When speaking of the environmental impact of animal consumption, it’s easy to get lost or overwhelmed with the stats and numbers but miss the bigger picture. The girls walk through how to have these conversations without needing to sight specific numbers.
In This Episode
The girls wade through the facts around how animal consumption impacts the environment and make the connections so that you can have conversations with omnivores on this topic without getting lost in the endless statistics.
Pollution
Animal agriculture and it’s by-products are the #1 producer of greenhouse gas emissions. There are some conflicting statistics floating around out there as to what percentage – ranging from 18-51% – but all reports agree that animal agriculture is #1.
The discrepancy is because the initial report by the United Nations reportedly underestimated or didn’t account for livestock related factors like methane, respiration and land use, or they assigned those factors to other sectors incorrectly. A respected US thinktank, the Worldwatch Institute, published the higher estimate.
Cows produce 150 billion gallons of methane per day, roughly equal to the amount put out by the natural gas sector. Methane is far more destructive (25-100 times) than carbon dioxide on a 20 year timeframe. The good news is it dissipates more quickly than C02, so if we stopped producing it, the effects of it would heal relatively quickly
Land
Livestock covers 45% of the earth’s land mass. Think about that. Nearly half of all the land on earth is covered in animals raised for food.
Animal agriculture is responsible for 91% of rainforest destruction, for livestock and feed crops. So, whenever someone talks to you about rainforest devastation, let them know that that land is often cleared to raise animals to be eaten. And when it’s not? A tremendous amount of land is used for crops to feed livestock.
Livestock is the leading driver in land desertification – land that has lost all topsoil and fertility. Desertification is caused by mono crops grown to feed livestock and by livestock grazing.
Grassfed cows are not a sustainable option. It takes 2-20 acres to support one cow. They graze for longer, requiring massive land resources as well as producing more methane.
Oceans / Water
Fishing is absolutely devastating to our oceans.

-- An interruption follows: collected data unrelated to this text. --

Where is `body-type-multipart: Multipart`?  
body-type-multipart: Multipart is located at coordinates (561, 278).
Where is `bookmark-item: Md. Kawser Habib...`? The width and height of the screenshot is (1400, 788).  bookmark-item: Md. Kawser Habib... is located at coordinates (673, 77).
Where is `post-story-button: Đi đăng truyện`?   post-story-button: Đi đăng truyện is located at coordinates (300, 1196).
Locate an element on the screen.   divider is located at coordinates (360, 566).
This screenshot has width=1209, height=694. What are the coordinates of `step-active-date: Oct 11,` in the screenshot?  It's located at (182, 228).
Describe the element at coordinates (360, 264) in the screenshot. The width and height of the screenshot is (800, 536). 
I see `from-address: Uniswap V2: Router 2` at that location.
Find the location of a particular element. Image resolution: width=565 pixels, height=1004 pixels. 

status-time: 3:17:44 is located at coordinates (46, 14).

¾ of the earth’s fisheries are exploited or depleted – we could see fishless oceans by 2048
About 2.7 trillion animals are pulled from the oceans every year – for every 1 pound of fish caught, there’s about 5 pounds of by-catch, a lot of which just dies or is discarded. For 1 pound of shrimp, it can be as much as 10 to 20 pounds of by-catch.
Fishing vessels, lines and nets are responsible for the deaths of hundreds of thousands of sharks, whales, dolphins and seals every year
Animal agriculture makes up 80-90% of US water consumption. All the short showers and un-watered lawns can’t make a dent compared to our food choices.
Wildlife / Endangered Animals / Hunting
Government sanctioned hunting and eradication programs are largely to kill off predatory animals in an area who may, or may not, be killing livestock. So wolves, cheetahs, coyotes – killed to the point of endangerment in order to protect ranchers’ investment in their cattle, sheep and pigs.
Rainforest destruction for livestock and crops, kills over 100 species of animals, insects and plants each DAY.
Bottom line: animal agriculture is the leading cause of species extinction, ocean dead zones, water pollution, and habitat destruction.